--- Directions for this task ---
Look through the records and copy each line with the string "Explorer" in it.

--- Input data ---

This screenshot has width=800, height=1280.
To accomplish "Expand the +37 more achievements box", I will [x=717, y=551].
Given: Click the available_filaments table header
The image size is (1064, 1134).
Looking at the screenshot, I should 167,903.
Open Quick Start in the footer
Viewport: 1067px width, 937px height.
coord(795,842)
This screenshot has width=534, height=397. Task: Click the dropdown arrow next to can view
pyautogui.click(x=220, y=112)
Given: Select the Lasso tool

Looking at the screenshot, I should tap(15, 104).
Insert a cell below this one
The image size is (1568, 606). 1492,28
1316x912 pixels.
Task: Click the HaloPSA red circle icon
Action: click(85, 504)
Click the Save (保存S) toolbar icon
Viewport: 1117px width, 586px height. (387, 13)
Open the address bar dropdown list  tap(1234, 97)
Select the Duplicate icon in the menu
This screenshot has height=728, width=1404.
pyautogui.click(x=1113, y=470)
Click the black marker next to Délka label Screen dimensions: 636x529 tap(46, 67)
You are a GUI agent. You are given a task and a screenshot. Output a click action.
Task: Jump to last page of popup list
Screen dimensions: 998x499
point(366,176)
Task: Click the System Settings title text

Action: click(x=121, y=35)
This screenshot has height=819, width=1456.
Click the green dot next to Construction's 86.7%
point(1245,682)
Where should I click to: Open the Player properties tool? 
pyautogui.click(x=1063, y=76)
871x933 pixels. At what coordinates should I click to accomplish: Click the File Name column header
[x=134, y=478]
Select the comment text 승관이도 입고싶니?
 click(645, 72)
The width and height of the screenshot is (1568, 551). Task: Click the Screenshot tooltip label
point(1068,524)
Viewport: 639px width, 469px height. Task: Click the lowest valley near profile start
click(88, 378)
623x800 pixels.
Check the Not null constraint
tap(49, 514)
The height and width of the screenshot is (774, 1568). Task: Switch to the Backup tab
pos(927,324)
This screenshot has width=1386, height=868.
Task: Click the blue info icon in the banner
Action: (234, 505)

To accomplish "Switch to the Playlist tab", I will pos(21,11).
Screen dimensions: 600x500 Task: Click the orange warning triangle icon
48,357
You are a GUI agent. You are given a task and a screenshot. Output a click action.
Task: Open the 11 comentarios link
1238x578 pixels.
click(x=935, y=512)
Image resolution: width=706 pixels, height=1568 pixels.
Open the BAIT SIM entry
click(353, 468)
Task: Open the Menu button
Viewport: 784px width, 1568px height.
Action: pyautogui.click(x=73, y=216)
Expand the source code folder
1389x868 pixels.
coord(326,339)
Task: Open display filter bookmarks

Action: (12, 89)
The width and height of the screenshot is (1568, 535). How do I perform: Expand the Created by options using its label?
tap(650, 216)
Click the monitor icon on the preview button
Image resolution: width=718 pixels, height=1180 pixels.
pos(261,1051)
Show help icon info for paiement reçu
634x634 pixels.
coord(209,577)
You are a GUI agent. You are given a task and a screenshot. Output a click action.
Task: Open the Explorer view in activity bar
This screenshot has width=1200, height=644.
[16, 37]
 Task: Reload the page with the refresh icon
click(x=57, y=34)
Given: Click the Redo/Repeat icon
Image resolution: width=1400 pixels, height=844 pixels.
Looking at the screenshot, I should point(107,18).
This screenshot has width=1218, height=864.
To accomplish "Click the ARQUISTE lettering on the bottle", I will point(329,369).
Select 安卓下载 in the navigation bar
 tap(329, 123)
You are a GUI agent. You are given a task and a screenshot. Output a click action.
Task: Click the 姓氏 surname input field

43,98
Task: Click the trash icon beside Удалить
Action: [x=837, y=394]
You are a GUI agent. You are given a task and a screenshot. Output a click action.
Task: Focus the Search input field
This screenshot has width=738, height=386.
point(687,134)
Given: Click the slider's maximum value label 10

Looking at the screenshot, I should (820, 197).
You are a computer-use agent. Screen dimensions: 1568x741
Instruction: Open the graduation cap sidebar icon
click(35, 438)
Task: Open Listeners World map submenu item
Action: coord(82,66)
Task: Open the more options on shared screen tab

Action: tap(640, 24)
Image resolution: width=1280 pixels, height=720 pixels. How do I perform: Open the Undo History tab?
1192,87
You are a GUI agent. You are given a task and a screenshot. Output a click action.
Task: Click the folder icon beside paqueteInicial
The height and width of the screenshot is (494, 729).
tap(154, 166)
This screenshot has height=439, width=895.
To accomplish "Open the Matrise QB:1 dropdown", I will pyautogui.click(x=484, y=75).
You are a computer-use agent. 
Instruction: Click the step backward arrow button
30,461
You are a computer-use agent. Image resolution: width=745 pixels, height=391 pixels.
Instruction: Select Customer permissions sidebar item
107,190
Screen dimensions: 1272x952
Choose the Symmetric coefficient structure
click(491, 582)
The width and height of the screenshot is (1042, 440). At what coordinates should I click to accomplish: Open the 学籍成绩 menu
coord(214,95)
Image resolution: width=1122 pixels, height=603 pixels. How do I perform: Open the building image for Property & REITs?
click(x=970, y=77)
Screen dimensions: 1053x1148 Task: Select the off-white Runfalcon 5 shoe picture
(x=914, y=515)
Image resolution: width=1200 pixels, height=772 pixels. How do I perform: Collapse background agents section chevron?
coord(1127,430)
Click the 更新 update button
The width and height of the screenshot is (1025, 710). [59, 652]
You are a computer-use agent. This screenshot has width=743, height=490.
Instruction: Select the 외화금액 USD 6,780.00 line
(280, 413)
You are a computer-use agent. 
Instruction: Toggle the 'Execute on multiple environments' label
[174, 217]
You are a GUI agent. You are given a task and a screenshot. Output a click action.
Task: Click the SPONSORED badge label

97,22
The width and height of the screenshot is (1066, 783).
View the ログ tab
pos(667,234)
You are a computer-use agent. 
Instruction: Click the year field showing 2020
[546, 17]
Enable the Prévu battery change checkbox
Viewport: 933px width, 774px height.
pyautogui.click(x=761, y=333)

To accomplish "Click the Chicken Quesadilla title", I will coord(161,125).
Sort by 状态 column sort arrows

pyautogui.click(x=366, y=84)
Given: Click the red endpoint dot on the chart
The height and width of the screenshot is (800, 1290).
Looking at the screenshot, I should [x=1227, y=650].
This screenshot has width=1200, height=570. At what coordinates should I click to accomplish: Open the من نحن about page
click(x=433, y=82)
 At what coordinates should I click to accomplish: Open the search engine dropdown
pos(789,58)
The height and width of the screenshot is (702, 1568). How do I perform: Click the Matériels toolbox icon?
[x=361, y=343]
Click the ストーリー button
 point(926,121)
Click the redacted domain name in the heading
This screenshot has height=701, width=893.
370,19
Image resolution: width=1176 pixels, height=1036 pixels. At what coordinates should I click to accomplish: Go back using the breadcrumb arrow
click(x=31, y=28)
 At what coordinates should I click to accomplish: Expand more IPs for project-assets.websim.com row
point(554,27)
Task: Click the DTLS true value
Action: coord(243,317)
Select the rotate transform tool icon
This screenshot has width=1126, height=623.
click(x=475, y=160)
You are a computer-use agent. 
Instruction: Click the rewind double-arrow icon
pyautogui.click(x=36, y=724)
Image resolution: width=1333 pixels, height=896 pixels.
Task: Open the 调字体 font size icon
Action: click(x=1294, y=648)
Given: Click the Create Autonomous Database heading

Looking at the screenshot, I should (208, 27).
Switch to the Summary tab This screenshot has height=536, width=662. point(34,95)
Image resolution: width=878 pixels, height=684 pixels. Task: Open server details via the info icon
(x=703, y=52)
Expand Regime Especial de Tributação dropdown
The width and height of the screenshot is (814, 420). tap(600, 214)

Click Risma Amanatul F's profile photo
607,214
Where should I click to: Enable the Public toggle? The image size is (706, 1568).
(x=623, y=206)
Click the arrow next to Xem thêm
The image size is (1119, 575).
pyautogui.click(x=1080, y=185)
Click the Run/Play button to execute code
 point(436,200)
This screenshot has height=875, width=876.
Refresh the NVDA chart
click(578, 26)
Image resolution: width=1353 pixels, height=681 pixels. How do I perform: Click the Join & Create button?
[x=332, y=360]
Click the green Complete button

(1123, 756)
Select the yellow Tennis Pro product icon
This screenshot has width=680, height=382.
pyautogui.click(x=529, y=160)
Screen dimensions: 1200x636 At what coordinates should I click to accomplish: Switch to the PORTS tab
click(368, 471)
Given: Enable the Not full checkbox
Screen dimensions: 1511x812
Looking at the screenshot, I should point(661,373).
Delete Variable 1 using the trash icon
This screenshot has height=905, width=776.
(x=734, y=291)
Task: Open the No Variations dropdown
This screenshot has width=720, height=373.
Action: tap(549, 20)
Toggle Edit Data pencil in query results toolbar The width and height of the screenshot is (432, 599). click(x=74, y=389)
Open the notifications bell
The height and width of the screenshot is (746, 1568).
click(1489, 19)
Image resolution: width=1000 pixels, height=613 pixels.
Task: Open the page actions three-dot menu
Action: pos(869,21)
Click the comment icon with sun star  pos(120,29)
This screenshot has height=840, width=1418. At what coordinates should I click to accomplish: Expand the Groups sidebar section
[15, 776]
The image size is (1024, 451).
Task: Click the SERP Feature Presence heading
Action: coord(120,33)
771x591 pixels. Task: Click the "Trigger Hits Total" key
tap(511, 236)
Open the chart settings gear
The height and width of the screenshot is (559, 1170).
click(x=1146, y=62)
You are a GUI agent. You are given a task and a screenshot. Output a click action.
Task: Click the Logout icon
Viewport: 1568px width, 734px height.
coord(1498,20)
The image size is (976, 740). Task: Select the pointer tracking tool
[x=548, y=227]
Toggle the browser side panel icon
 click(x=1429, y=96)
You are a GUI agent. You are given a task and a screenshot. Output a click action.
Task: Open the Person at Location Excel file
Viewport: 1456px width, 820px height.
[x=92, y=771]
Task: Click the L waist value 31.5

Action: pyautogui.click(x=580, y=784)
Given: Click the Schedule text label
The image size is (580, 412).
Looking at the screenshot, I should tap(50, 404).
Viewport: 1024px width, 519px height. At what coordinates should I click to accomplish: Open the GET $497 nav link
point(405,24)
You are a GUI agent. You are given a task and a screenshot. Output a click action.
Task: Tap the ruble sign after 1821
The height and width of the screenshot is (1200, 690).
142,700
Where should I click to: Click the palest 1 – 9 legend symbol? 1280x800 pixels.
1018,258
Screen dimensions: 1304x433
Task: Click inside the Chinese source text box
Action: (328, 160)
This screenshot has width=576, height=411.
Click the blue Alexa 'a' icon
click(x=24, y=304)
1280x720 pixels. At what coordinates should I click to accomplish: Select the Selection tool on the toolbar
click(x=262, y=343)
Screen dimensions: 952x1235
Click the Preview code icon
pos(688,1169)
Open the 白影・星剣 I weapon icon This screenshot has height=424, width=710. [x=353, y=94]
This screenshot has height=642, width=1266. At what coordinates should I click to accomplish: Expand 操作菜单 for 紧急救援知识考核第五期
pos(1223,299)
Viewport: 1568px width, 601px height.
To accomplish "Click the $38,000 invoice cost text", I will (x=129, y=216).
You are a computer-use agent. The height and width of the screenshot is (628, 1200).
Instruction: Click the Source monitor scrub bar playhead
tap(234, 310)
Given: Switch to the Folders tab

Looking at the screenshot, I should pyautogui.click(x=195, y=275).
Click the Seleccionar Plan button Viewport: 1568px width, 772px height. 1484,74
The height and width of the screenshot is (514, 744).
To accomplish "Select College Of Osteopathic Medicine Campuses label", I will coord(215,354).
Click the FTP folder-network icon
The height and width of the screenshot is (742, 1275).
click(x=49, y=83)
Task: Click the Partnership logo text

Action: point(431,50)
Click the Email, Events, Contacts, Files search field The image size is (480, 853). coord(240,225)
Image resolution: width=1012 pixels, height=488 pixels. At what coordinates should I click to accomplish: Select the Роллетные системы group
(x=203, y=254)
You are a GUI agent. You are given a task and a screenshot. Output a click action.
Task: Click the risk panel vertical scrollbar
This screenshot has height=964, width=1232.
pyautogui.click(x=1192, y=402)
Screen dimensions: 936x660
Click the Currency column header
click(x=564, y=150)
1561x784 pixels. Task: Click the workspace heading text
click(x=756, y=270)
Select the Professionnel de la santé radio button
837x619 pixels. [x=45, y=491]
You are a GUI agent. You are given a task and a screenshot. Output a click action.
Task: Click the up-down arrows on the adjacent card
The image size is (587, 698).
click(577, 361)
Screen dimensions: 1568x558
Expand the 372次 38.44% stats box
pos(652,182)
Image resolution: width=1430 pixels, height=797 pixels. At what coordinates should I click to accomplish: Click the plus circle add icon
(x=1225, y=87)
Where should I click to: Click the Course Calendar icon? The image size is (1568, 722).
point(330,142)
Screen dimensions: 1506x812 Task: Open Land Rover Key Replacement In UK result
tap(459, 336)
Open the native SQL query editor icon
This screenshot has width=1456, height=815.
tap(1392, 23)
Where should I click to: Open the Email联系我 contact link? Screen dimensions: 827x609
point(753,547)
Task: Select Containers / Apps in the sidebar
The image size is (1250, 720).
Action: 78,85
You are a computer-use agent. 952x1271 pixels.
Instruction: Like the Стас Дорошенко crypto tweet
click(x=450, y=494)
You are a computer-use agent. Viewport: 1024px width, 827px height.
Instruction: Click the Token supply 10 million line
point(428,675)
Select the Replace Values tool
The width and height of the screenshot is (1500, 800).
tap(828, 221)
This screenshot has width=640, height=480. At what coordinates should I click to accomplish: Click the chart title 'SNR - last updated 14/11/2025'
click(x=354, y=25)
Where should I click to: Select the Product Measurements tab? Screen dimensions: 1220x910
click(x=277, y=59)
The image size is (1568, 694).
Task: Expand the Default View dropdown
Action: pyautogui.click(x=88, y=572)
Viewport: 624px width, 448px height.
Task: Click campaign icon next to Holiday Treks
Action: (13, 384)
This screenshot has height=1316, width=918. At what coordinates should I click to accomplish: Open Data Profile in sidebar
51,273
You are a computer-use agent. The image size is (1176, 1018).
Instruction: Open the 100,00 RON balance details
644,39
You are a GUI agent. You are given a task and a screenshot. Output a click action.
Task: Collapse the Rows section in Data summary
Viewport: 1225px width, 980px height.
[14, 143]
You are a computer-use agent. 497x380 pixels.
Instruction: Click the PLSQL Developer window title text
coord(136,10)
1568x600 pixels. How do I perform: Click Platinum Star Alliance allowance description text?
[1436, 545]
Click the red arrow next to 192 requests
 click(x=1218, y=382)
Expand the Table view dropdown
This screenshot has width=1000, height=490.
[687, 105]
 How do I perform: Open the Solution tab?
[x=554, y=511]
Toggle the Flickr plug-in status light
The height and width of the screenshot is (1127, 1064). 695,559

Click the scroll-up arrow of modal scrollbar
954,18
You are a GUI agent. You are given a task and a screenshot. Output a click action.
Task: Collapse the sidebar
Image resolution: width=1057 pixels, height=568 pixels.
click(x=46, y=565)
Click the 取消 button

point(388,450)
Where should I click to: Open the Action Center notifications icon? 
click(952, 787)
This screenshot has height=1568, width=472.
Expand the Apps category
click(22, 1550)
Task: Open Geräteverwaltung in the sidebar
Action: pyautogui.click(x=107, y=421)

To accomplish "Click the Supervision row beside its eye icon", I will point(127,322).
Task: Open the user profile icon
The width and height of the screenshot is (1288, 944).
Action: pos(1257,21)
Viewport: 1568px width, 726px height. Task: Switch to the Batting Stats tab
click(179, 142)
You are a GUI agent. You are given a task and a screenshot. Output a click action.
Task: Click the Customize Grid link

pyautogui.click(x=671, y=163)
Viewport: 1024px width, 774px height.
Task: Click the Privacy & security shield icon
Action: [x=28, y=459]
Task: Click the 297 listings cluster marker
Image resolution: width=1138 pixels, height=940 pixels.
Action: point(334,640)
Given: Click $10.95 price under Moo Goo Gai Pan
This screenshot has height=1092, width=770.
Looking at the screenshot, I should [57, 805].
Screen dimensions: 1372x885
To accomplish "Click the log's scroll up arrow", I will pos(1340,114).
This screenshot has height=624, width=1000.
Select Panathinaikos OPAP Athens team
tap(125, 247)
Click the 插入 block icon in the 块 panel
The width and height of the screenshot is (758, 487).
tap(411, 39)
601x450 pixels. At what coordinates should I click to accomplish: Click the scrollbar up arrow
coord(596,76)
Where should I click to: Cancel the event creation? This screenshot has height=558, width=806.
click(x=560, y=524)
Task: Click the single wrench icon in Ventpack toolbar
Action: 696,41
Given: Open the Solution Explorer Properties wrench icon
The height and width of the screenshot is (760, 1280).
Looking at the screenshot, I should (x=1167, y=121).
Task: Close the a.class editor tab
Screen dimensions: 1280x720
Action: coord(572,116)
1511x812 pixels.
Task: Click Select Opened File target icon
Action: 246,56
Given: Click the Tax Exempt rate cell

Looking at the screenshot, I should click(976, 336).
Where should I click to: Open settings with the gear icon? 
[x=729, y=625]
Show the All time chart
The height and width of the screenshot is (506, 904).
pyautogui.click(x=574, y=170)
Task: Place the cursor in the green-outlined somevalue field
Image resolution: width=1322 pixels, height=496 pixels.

--- Your solution ---
Task: Open the Explorer view in activity bar
Given: Open the Solution Explorer Properties wrench icon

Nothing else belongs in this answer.